25 Weeks to Being a Respectful Wife
I found a list of 25 ways to communicate respect to your husband over at Loving Life At Home. This has inspired me to take 25 weeks and make each of these things a habit. I want to be the wife my husband dreamed of, I want to be a wife he is proud of, one he talks about, one he doesn't have a problem loving like Jesus does. I think blogging weekly will help keep me accountable as well as give you inspiration! I encourage you to do this with me! It never hurts to try to be better....at anything. I'll share what I do each day and what Hubbies response was (if there was one). And, no he doesn't know about this (I can even hide it from him when I post it on Facebook). The only way he will find out is if one of you tells him! ;) I'll tell him when I'm finished but for now I want this to be our little secret...SO much fun!
So week one it is:
Jennifer notes, "Please don't use moodiness as an attempt to manipulate your man, but in all things rejoice, because that's the right thing to do."

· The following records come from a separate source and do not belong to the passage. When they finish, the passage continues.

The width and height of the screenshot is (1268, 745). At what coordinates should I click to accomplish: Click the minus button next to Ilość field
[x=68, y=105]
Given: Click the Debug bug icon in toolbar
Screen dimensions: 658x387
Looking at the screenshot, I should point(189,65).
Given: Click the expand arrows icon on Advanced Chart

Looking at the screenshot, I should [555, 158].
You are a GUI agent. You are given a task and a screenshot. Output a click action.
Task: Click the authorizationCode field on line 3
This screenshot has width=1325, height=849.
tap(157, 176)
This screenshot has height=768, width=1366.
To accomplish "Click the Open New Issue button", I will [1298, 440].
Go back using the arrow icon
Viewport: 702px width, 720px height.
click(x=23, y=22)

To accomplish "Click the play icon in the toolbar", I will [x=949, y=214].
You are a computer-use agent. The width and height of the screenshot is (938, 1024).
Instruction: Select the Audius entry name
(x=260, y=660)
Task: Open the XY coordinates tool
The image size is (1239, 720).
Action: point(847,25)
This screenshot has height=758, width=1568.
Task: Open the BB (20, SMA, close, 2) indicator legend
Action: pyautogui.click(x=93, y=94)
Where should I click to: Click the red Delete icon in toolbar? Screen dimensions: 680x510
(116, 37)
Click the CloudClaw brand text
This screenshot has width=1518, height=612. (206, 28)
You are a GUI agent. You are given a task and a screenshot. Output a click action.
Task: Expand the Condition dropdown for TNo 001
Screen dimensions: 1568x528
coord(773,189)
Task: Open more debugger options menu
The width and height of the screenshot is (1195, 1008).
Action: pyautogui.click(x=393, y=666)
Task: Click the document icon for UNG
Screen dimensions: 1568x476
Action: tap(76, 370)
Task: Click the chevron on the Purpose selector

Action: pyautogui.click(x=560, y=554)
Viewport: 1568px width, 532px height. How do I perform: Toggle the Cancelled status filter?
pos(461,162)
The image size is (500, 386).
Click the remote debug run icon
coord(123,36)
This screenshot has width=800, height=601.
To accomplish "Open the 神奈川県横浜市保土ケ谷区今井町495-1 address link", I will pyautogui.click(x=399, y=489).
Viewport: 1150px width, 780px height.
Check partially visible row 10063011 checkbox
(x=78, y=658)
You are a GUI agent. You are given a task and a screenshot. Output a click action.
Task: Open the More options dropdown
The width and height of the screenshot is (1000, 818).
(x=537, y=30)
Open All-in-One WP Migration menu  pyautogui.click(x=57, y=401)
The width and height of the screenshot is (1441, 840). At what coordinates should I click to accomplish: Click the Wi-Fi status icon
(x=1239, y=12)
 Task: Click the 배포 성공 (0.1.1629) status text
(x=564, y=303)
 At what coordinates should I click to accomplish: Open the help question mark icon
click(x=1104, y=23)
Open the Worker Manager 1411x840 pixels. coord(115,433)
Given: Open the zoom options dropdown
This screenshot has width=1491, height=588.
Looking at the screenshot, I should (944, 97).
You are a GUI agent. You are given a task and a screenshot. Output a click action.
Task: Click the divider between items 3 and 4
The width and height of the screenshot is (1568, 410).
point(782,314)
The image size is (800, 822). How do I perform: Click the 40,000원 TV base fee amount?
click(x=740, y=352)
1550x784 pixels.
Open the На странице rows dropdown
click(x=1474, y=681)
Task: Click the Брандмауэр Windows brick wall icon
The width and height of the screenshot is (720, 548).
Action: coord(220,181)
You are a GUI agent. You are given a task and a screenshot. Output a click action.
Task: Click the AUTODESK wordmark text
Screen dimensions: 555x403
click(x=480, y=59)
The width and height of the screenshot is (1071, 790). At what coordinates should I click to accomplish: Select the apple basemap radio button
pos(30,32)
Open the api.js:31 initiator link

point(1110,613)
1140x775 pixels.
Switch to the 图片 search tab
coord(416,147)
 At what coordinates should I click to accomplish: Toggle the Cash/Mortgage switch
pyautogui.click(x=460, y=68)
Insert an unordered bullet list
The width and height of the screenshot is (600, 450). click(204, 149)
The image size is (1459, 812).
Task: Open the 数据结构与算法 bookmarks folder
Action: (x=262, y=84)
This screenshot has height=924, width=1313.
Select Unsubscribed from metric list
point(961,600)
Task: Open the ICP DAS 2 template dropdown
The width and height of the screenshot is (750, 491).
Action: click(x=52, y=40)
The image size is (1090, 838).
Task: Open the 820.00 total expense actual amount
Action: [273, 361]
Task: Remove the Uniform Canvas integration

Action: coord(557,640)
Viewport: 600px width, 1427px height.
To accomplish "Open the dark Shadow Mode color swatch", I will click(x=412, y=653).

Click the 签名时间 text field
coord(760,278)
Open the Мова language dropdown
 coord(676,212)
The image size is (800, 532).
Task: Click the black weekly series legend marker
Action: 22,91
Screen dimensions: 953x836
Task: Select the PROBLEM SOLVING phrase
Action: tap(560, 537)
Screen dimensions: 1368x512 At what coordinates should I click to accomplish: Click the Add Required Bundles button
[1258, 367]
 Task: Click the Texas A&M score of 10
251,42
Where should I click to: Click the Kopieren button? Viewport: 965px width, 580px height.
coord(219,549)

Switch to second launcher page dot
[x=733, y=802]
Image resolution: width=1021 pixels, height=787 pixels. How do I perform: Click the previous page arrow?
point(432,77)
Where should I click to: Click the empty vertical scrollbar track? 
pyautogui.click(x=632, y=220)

1 Thessalonians 5:16 - Rejoice evermore.
Philippians 4:4 - Rejoice in the Lord always; again I will say, rejoice!
The beginning of the week went pretty well. Hubby said once: "why are you being so lovey? I'm so confused." So he did notice I was being a bit different. And one night I noticed he was really trying to be happier as well - my joy was infectious! The best part: when I was joyful there was much less bickering. One night Hubby asked me if I was going to finish hanging his clothes. I took a second to think before I reacted and I did it joyfully with a smile on my face (and not a snarky one either)... It is amazing what a change in attitude can do. When I chose to be joyful it was refreshing - I felt complete...like I was doing what I was supposed to do and I was truly happy about it! When I chose to be joyful about the things I don't necessarily love doing, it changed my whole outlook. This is probably the best thing I learned through this challenge.
Another positive was that when I was being moody and pessimistic, I noticed almost instantly. Most of the time I would apologize for my moodiness as soon as I realized. There was one night I'm sure Hubby thought I was like Dr. Jekyll and Mr. Hyde....
Sadly, choosing joy was much more difficult than I thought it would be some days. All in all, though, it was pretty much like any other week. But I was much more conscience of my attitude and moodiness. That in itself is a big step! :)
If you take some time to "choose joy" let me know how it goes!